肌质磷酸盐在骨骼肌收缩功能中的作用:对肌酸激酶缺陷小鼠的研究
Role of myoplasmic phosphate in contractile function of skeletal muscle: studies on creatine kinase-deficient mice.
作者信息
Dahlstedt A J, Katz A, Westerblad H
机构信息
Department of Physiology and Pharmacology, Karolinska Institutet, S-171 77 Stockholm, Sweden.
出版信息
J Physiol. 2001 Jun 1;533(Pt 2):379-88. doi: 10.1111/j.1469-7793.2001.0379a.x.
Abstract
- Increased myoplasmic inorganic phosphate (P(i)) has been suggested to have an important role in skeletal muscle fatigue, especially in the early phase. In the present study we used intact fast-twitch muscle cells from mice completely deficient in creatine kinase (CK(-/-)) to test this suggestion. These CK(-/-) muscle cells provide a good model since they display a higher P(i) concentration in the unfatigued state and fatigue without significant increase of P(i). 2. Tetanic contractions (350 ms duration) were produced in intact single muscle fibres.

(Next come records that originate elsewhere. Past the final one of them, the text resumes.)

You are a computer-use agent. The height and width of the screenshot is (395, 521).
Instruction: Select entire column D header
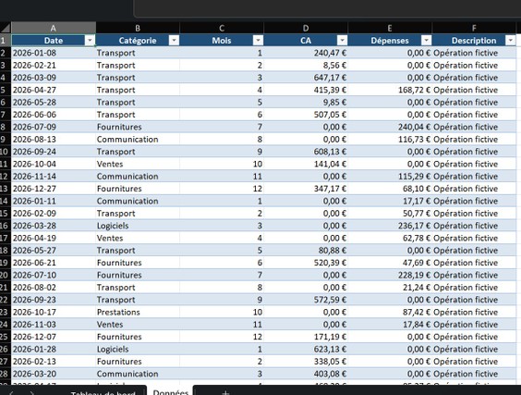click(306, 28)
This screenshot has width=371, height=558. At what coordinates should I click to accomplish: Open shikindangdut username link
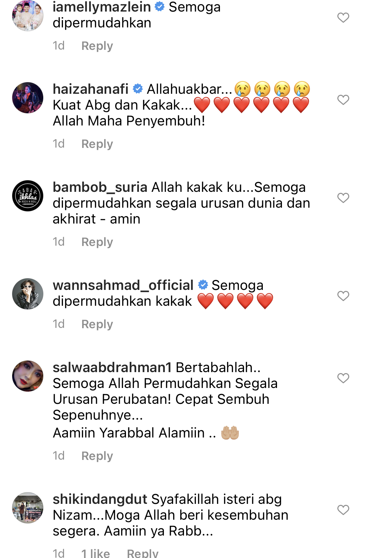coord(100,499)
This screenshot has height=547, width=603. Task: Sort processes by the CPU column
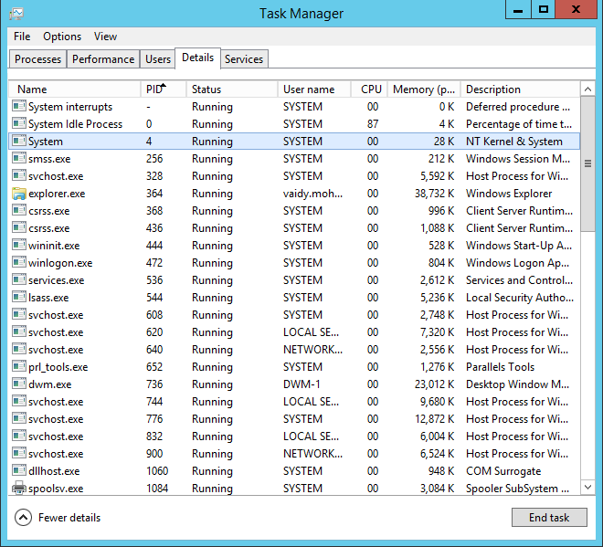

The free myoplasmic [Ca(2+)] (Ca(2+)) was measured with the fluorescent indicator indo-1. The force-Ca(2+) relationship was constructed from tetani at different frequencies. 3. Compared with wild-type fibres, CK(-/-) fibres displayed lower force in 100 Hz tetani and at saturating Ca(2+) (i.e. 100 Hz stimulation during caffeine exposure), higher tetanic Ca(2+) during the first 100 ms of tetanic stimulation, reduced myofibrillar Ca(2+) sensitivity when measurements were performed 100-200 ms into tetani, and slowed force relaxation that was due to altered cross-bridge kinetics rather than delayed Ca(2+) removal from the myoplasm. 4. In wild-type fibres, a series of 10 tetani resulted in reduced tetanic force, slowed force relaxation, and increased amplitude of Ca(2+) tails after tetani. None of these changes were observed in CK(-/-) fibres. 5. Complementary experiments on isolated fast-twitch extensor digitorum longus muscles showed a reduction of tetanic force and relaxation speed in CK(-/-) muscles similar to those observed in single fibres. 6. In conclusion, increased P(i) concentration can explain changes observed in the early phase of skeletal muscle fatigue. Increased P(i) appears to be involved in both fatigue-induced changes of cross-bridge function and SR Ca(2+) handling.
摘要
- 肌质无机磷酸盐(P(i))增加被认为在骨骼肌疲劳中起重要作用,尤其是在早期阶段。在本研究中,我们使用完全缺乏肌酸激酶(CK(-/-))的小鼠完整快肌细胞来验证这一观点。这些CK(-/-)肌细胞提供了一个良好的模型,因为它们在未疲劳状态下显示出较高的P(i)浓度,并且在不显著增加P(i)的情况下发生疲劳。2. 在完整的单根肌纤维中产生强直收缩(持续时间350毫秒)。用荧光指示剂indo-1测量游离肌质[Ca(2+)](Ca(2+))。通过不同频率的强直刺激构建力-Ca(2+)关系。3. 与野生型纤维相比,CK(-/-)纤维在100Hz强直刺激下以及在饱和Ca(2+)时(即咖啡因暴露期间100Hz刺激)显示出较低的力,在强直刺激的前100毫秒内强直Ca(2+)较高,在强直刺激100 - 200毫秒时进行测量时肌原纤维Ca(2+)敏感性降低,并且力松弛减慢,这是由于横桥动力学改变而非肌质中Ca(2+)移除延迟所致。4. 在野生型纤维中,一系列10次强直刺激导致强直力降低、力松弛减慢以及强直后Ca(2+)尾波幅度增加。在CK(-/-)纤维中未观察到这些变化。5. 对分离的快肌趾长伸肌进行的补充实验表明,CK(-/-)肌肉中的强直力和松弛速度降低,与在单根纤维中观察到的情况相似。6. 总之,P(i)浓度增加可以解释骨骼肌疲劳早期观察到的变化。P(i)增加似乎参与了疲劳诱导的横桥功能变化和肌浆网Ca(2+)处理过程。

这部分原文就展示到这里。